TEXTAUSSCHNITT.
^^^^^^^^

Er behauptet steif und fest, dass sei abgesprochen und von vorn herein beabsichtigt
gewesen. Ich würde ihm gerne glauben!
Mit vielen guten Gedanken an seine Skifahrerkarriere starten Achim und ich unsere
Wanderung in Richtung Edelhütte. Ein toller Weg, der uns nicht zu sehr fordert. Einzig
der Dauerregen trübt den positiven Gesamteindruck. Ich bin mit einer leichten Laufjacke
ausgerüstet, dazu hab ich eine Kappe an und zum Rückenschutz einen Rucksack
geschultert. Die Laufjacke heißt aus vielen verschiedenen Gründen nicht Regenjacke.
Der wichtigste von allen ist offensichtlich. Die Jacke hält absolut keinen Regen ab.
Sie ist dünn genug sich nicht voll zu saugen wie ein Schwamm, aber das ist nur ein
schwacher Trost. Ich stapfe unserem Ziel entgegen und freue mich a) auf etwas Warmes,
b) die Jacke ausziehen zu können und c) auf einen Obstler. Außerdem ärgere ich mich,
dass ich nicht kurz zurück gegangen bin, um die Regenjacke zu holen. Und Ärger will
weggespült werden, also her mit dem Obstler! Bis zur Hütte bewundern
wir, dass in dieser Gegend die Gummischläuche wachsen. Ich hab mich immer
schon gefragt, wo die wohl so ihren Ursprung haben und freue mich deshalb umso
mehr, auch dieses Geheimnis gelüftet zu haben.
Die Hütte ist nett, der Topfenstrudel lecker, nur warm ist es irgendwie nicht. Jedenfalls
nicht so warm, dass meine Jacke trocknet. Der Gedanke an den Rückweg wird nicht
angenehmer, wenn man in eine feuchte, kalte Jacke steigen soll. Egal, da muss ich
durch. Wir gehen auf dem gleichen Weg zurück und stehen nach rund 1,5 Stunden
wieder an der Seilbahn.
Wir haben ausreichend Zeit bis zur letzten Bahn bergab und schauen uns an, wo sich Achim
als Franz Klammer, der Jüngere, ausgetobt hat. Die Steilheit der Streif in Kitzbühel wird nicht
erreicht und der Tellerlift, den der Gute benutzt hat, lässt auch auf einen eher moderaten
Schwierigkeitsgrad der Piste schließen. Aber man weiß ja nie, sowas täuscht schnell, wenn
kein Schnee liegt!
Ich bedauere Achim und spreche ihm für seinen Todesmut, diese Piste
geschafft zu haben, meine ausdrückliche Bewunderung aus.
Damit ist für Achim ein Problem noch nicht gänzlich abgeschlossen. Denn jetzt kommt für ihn
der krönende Abschluss des Tages. Er darf endlich mit der Seilbahn wieder ins Tal. Wie
beschrieben, sind Tage ohne Seilbahn für Achim gute Tage, dieser ist also eher suboptimal.

^^^^^^^^

ZIEL DER AUFGABE.
Beantworten Sie anhand des Textausschnitts diese Fragen:
(a) In welche Richtung brechen Achim und die erzählende Person zu ihrer Wanderung auf?
(b) Welche Speise wird auf der Hütte als lecker beschrieben?
(c) Nach wie vielen Stunden Rückweg stehen die beiden wieder an der Seilbahn?
Die Auflistung stammt aus einer anderen Quelle als der Textausschnitt.

ERFASSTE DATEN.
^^^^^^^^

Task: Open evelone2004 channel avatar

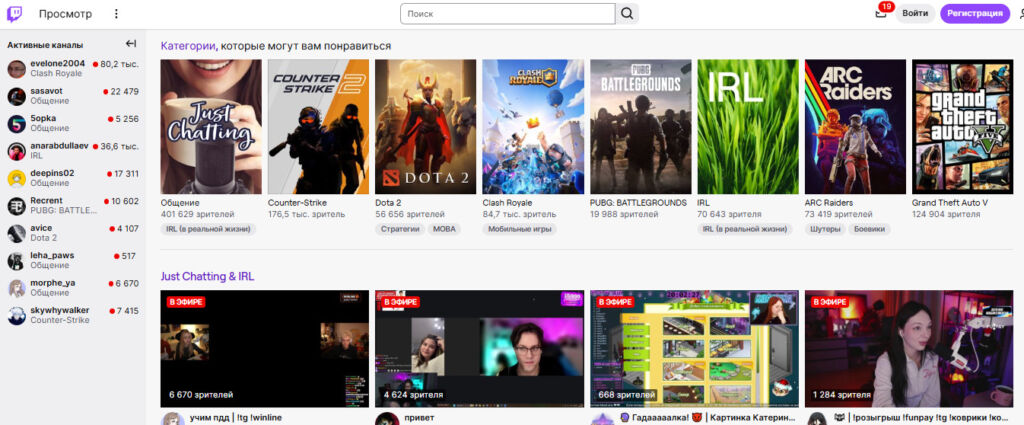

^^^^^^^^

LÖSUNG DER AUFGABE.
(a) In Richtung Edelhütte.
(b) Der Topfenstrudel.
(c) Nach rund 1,5 Stunden.